▶ Metin alıntısı:
..........

Çaycılıktan gelmekle iftihar ediyorsunuz.
- Bakın ben bir balıkçının oğluyum. Okuyamadım. Anam gündelikçiydi. Bunun için ilk bulduğum işe girdim. Bu küçük bir Londra tiyatrosunda çaycılıktı. İşim oyunculara provalarda çay pişirip servis yapmaktı. Bazen provaya gelmeyen olurdu. İşte o anı beklerdim. Sahnede piyon gibi dikilirdim. Arada bir dinleye dinleye ezberlediğim rolleri de mırıldanırdım. Yani çaycılık bana şöhretin kapısını açtı diyebilirim.
Sizin için 'Buz gibi bakışları ile gerilim filmlerinin vazgeçilmez aktörü oldu' diyorlar.
- Gözlerimin ayrıcalığını bir tiyatro yönetmeni keşfetmiş ve bana, 'bu donuk göz ifadesinden faydalan. Bu özelliğin kimse de yok' demişti. Bunu ben de farkettim. Aynanın karşısına geçip aylarca gözümü kırpmama çalışmaları yaptım. Sonuçta insanı tedirgin edebilecek, rahatsızlık verebilecek bir bakışı yakalayıp beynime monte ettim. Kısacası Clark Gable ve Hugh Grant bakışlarının tam tersi benimkisi.

..........

▶ Verilen bilgiler:
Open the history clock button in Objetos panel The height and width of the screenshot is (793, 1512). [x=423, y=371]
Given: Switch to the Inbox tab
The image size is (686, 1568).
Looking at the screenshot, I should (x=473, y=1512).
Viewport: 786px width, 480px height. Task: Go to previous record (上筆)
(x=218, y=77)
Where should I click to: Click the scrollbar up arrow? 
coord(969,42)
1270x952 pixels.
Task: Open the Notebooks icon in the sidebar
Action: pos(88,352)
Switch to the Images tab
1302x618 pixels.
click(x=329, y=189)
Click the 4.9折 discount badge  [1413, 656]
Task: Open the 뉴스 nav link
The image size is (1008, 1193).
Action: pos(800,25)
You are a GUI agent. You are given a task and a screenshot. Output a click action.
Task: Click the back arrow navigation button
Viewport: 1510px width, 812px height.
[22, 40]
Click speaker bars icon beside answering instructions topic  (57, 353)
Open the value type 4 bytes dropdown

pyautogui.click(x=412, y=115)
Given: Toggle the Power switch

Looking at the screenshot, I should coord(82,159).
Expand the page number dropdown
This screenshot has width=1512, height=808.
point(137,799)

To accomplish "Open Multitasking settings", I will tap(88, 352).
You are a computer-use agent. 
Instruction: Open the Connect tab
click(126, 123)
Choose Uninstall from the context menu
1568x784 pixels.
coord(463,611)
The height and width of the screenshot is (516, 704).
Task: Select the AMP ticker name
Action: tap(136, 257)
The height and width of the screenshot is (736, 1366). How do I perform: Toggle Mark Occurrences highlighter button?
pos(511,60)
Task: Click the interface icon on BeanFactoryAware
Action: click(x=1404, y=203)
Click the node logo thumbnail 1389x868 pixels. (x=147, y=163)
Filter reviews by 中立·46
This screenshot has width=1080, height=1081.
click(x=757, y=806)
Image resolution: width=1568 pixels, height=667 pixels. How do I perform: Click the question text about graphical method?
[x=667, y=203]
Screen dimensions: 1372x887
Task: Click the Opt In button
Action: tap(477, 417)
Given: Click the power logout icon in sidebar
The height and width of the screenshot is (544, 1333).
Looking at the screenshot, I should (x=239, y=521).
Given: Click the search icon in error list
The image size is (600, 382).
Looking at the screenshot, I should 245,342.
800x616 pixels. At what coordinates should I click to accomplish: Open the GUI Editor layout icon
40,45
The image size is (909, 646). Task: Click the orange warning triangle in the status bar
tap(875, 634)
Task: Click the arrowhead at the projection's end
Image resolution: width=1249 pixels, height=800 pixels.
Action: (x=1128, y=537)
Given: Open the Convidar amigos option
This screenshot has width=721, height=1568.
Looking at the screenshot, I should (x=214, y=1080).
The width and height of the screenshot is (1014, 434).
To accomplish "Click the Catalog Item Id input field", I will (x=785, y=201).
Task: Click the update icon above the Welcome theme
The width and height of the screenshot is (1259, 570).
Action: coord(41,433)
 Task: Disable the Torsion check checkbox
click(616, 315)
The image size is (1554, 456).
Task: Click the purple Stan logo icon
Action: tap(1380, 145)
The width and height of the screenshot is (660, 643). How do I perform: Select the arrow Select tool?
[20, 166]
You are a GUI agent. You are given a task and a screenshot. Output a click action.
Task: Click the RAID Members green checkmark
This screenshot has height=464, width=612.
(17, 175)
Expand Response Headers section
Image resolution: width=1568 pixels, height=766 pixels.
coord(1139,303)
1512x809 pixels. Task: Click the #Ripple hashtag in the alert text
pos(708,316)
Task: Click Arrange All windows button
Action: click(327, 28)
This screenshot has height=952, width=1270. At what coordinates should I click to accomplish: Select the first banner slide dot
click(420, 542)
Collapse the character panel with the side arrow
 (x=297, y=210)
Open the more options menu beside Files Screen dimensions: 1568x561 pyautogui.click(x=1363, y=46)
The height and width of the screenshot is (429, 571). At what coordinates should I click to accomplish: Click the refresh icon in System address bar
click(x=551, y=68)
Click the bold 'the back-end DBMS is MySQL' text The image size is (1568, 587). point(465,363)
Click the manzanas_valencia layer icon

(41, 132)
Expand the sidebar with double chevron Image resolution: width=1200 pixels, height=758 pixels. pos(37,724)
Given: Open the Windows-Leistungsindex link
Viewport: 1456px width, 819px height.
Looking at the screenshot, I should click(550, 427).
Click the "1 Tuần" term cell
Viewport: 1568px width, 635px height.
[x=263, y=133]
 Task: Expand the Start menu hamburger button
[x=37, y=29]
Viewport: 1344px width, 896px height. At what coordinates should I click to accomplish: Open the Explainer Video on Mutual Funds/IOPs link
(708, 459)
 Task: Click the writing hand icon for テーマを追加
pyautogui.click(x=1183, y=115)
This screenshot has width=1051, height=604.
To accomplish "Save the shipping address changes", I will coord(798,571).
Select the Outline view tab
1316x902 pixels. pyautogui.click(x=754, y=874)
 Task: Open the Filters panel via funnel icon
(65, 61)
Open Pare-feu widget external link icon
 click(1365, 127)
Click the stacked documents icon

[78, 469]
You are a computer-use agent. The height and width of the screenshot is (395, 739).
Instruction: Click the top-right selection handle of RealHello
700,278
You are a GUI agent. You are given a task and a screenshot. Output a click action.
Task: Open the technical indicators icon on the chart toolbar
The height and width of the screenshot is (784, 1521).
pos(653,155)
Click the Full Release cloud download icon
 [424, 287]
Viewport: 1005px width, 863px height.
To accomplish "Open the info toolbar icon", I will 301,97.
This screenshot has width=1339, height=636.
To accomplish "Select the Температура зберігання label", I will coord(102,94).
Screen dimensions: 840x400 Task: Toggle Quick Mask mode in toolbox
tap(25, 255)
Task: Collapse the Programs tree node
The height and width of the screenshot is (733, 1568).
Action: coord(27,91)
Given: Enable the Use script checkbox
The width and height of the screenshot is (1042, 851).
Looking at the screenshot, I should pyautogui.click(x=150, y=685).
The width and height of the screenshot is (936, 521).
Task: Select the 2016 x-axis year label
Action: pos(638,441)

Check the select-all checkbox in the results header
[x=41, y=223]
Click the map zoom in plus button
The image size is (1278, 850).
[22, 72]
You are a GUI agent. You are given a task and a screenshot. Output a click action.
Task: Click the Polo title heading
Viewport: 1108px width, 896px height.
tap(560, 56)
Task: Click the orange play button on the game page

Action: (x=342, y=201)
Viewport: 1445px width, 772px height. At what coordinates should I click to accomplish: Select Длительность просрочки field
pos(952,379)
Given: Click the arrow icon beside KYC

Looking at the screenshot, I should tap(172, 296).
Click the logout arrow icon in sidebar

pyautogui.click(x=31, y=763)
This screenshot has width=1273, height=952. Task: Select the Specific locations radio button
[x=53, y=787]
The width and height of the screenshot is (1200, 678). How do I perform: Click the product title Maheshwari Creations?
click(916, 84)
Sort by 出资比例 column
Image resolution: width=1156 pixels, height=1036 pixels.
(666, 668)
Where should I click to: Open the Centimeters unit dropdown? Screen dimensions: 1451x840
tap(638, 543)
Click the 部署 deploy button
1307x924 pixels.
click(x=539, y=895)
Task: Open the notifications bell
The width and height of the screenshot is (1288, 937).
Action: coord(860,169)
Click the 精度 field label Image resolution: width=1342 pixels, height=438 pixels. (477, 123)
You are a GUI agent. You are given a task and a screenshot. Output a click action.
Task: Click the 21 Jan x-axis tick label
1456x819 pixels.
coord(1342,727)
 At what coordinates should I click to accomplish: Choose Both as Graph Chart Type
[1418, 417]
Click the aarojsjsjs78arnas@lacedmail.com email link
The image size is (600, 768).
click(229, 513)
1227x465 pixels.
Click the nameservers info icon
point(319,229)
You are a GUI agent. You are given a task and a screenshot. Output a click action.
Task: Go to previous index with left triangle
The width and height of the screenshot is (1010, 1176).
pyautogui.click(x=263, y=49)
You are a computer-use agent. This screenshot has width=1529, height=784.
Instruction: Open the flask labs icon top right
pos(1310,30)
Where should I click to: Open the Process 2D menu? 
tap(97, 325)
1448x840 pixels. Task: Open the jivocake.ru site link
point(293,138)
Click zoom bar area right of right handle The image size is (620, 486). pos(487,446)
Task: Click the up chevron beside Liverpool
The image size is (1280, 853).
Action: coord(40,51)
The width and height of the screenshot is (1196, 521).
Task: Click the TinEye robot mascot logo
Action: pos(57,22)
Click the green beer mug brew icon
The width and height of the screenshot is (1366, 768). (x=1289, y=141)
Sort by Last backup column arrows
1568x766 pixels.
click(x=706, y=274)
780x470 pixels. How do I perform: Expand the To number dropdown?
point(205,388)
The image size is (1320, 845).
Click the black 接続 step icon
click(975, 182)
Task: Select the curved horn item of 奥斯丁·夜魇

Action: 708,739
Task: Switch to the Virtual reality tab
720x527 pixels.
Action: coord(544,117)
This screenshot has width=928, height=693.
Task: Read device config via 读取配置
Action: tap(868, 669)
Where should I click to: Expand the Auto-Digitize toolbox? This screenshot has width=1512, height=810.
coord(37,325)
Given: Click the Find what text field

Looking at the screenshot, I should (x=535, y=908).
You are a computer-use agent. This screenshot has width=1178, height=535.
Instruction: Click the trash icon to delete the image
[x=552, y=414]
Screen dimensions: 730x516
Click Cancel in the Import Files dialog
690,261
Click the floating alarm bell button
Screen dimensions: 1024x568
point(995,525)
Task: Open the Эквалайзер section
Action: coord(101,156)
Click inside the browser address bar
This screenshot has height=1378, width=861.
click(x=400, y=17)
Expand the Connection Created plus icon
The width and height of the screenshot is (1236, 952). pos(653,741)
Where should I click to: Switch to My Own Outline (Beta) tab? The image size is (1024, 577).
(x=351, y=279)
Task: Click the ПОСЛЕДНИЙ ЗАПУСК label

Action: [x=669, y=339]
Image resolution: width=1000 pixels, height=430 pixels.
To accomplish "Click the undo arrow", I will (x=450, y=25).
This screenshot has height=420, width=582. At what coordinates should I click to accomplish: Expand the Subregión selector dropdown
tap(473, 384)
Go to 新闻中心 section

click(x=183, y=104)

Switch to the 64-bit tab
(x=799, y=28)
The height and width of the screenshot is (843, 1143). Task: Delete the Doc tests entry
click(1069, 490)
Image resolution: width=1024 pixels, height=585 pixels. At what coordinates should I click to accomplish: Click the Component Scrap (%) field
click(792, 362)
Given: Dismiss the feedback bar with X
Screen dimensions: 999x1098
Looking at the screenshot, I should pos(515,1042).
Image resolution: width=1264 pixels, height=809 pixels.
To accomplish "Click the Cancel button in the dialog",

..........

▶ Yapılacaklar:
1. Söyleşideki oyuncunun çaycıyken tiyatroda yaptığı şeyleri sıralayın.
2. Söyleşiyi iki cümlede özetleyin.
3. Söyleşinin devamını yazın.

▶ Yanıtlar:
1.
- Oyunculara provalarda çay pişirmek
- Çay servisi yapmak
- Provaya gelmeyen olduğunda sahnede piyon gibi dikilmek
- Dinleye dinleye ezberlediği rolleri mırıldanmak

2. Balıkçı oğlu ve gündelikçi bir annenin çocuğu olan oyuncu, okuyamadığı için Londra'daki küçük bir tiyatroda çaycılığa başlamış, provaya gelmeyenlerin yerine sahnede durup ezberlediği rolleri mırıldanarak şöhrete giden yolu açmış. Donuk göz ifadesini bir tiyatro yönetmeni keşfetmiş, o da aylarca aynanın karşısında göz kırpmamaya çalışarak insanı tedirgin eden bakışını edinmiş.

3.
Filmlerinizde ki en önemli aksesuvarınız da gözlük.
- Rollerimde hep gizemli, asap bozucu, donuk adamı benimsiyorum. Gözlük arkasına sığınmak bunun bir bedeli. Bir de İngiliz tarzının bir tür simgesi.
Modası hiç geçmeyen ender aktörlerdensiniz. Bunun sırrı ne?
- Sağlıklı bir ikinci evlilik yapmak. Sık sık karakter rolü degiştirmemek, profesyonelliği her an bilinç altında tutmak. Yaşamı sevmek ve gerçekleri olduğu gibi karşılamak. Mesleğe saygı göstermek. Daha sayayım mı?
Çocukluğunuzda hayli sıkıntı çektiniz. Daha sonra hayatı nasıl karşıladınız. Bolluk, şöhret, kadınlar?
- Aslında ben hayatımda hep sıkıntı çektim. İçki ve sigara bağımlılığı beni ürkünç hale getirdi. Bakma artık arada bir bu puroyu içiyorum. Günde dört-beş paket kullanırdım. İçki kader arkadaşımdı. Çok şükür şimdi bu alışkanlıklarım kalmadı. Ama sekse ve gurmeye hálá düşkünüm.
Sizin sözlüğünüzde 'kadın' kelimesinin ayrı bir yeri var. Bir dergide okumuştum.
- Bak dostum sigara ve içki illetinden kurtuldum. Ama kadın ne diyeyim tanrı, tanrıçaları yaratmış o kadar.
Ajan Harry Palmer rollerini özlüyor musunuz?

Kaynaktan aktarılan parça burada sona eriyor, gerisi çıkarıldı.